Author Topic: [solved] Linux/Arm, catastrophic crashes  (Read 9547 times)

0 Members and 1 Guest are viewing this topic.

Offline DiTBhoTopic starter

  • Super Contributor
  • ***
  • Posts: 3796
  • Country: gb
Re: Linux/Arm, catastrophic crashes
« Reply #25 on: October 11, 2021, 09:38:17 pm »
so, in the meanwhile two new boards has arrived with the fan cooler installer so I tested everything in parallel with the same configuration/hard-drive brand/model, kernel version, and rootfs stuff

results:
  • two new boards with fan cooler: both crashed
  • two old boards without the fan cooler: still running (the uptime is now 6 days)

I think it's the damn fan cooler, its BLDC motor probably sinks current with spikes and the LDO is unable to filter.
The opposite of courage is not cowardice, it is conformity. Even a dead fish can go with the flow
 

Offline DiTBhoTopic starter

  • Super Contributor
  • ***
  • Posts: 3796
  • Country: gb
Re: Linux/Arm, catastrophic crashes
« Reply #26 on: October 11, 2021, 09:39:24 pm »
Tomorrow I will instrument the LDO to measure things with a DSO
The opposite of courage is not cowardice, it is conformity. Even a dead fish can go with the flow
 

Offline Nominal Animal

  • Super Contributor
  • ***
  • Posts: 6172
  • Country: fi
    • My home page and email address
Re: Linux/Arm, catastrophic crashes
« Reply #27 on: October 12, 2021, 06:39:47 am »
Depending on the BLDC controller, it could even produce voltage spikes.  Sharing the SoC supply with it is sheer idiocy!  Even I – a bumbleduck hobbyist – would know enough to have a good filter separating the motor (any motor!) from the SoC supply.

EXERCISE INSTRUCTIONS
Copy word for word the part of the forum thread that begins at the words "so, in the meanwhile" and stops after "unable to filter.". The listing that follows has nothing to do with the forum thread.

GIVEN INFORMATION
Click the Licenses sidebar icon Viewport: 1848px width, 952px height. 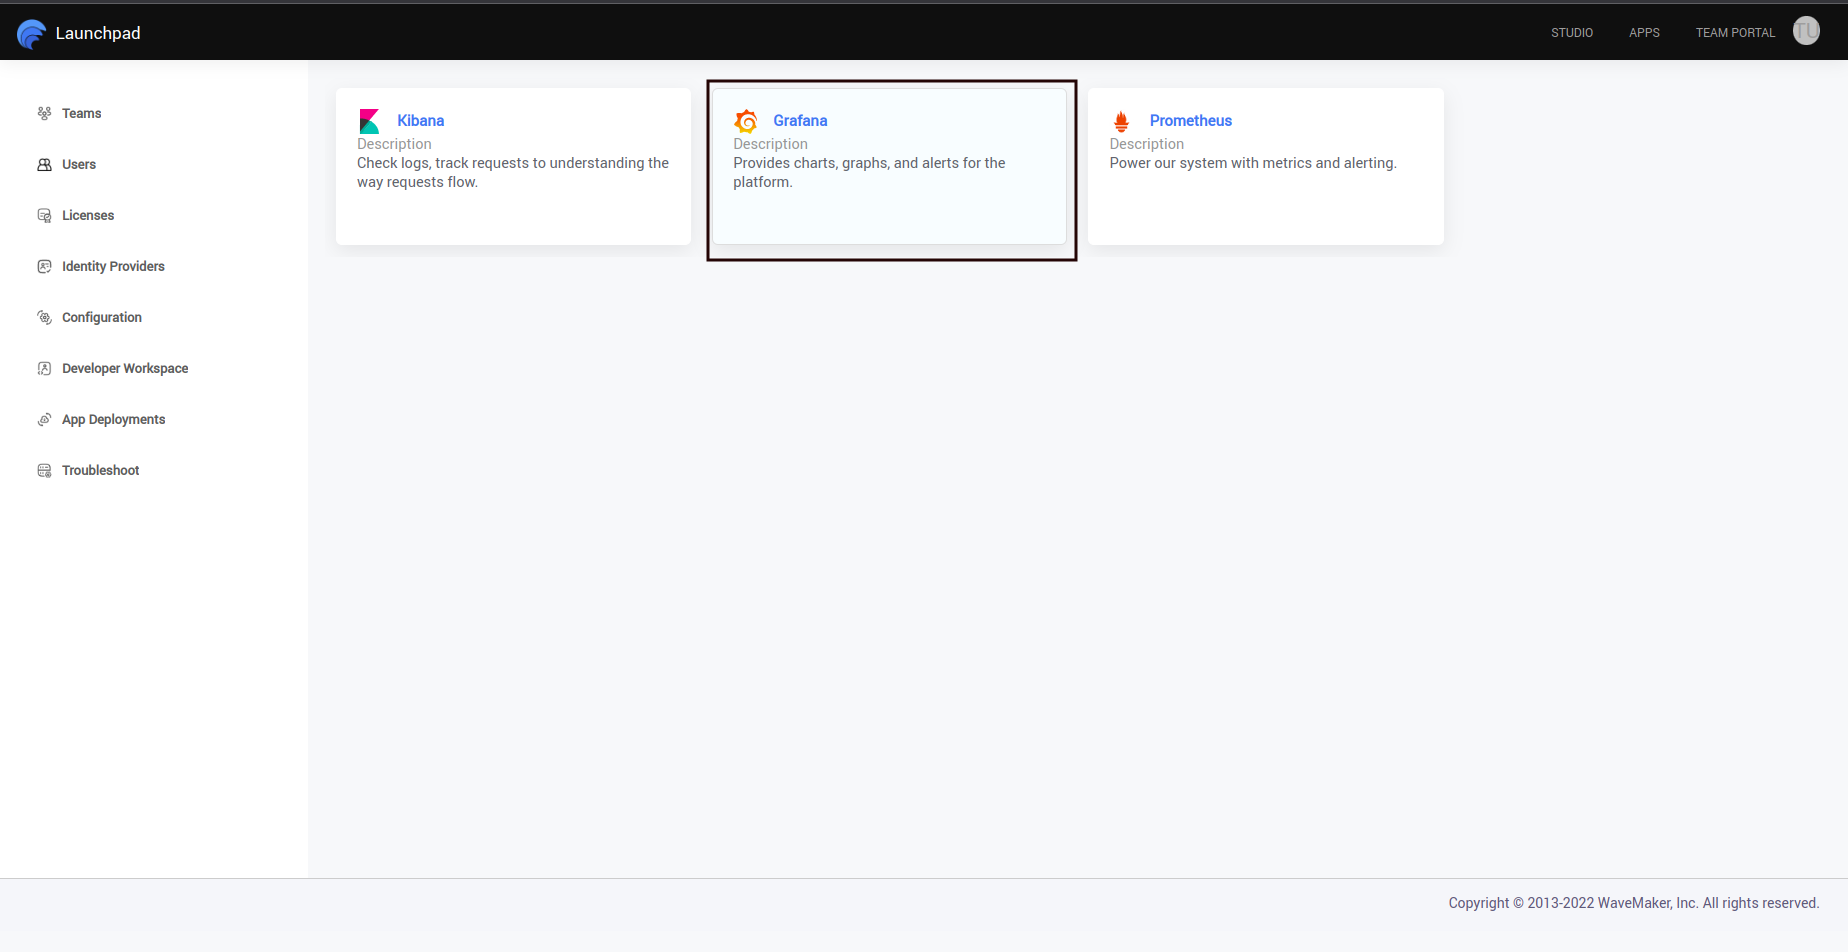44,215
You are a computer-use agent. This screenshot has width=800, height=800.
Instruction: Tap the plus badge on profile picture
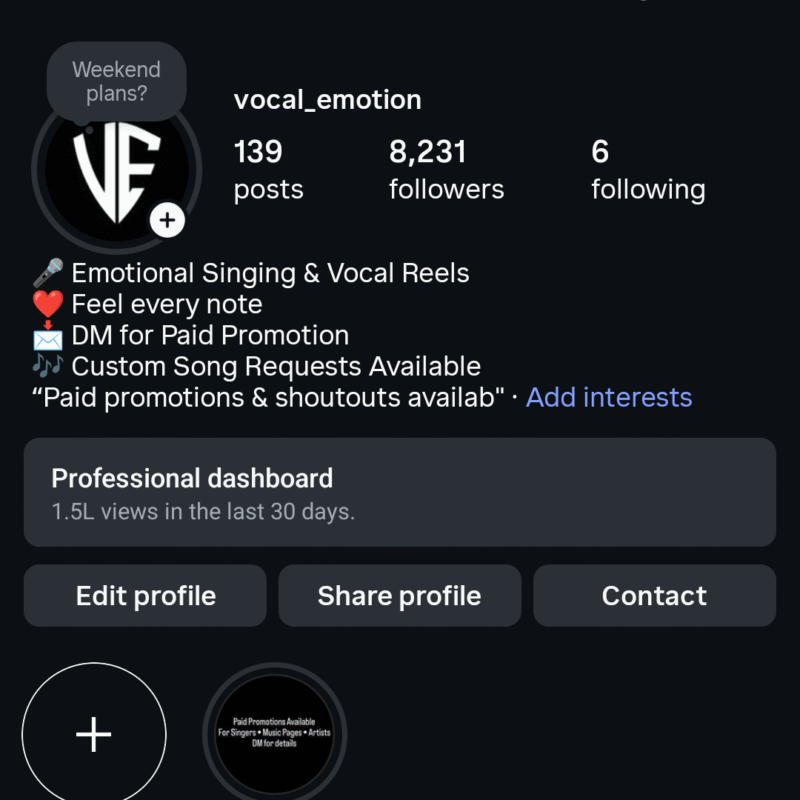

REPLY TO THE TASK
so, in the meanwhile two new boards has arrived with the fan cooler installer so I tested everything in parallel with the same configuration/hard-drive brand/model, kernel version, and rootfs stuff

results:
  • two new boards with fan cooler: both crashed
  • two old boards without the fan cooler: still running (the uptime is now 6 days)

I think it's the damn fan cooler, its BLDC motor probably sinks current with spikes and the LDO is unable to filter.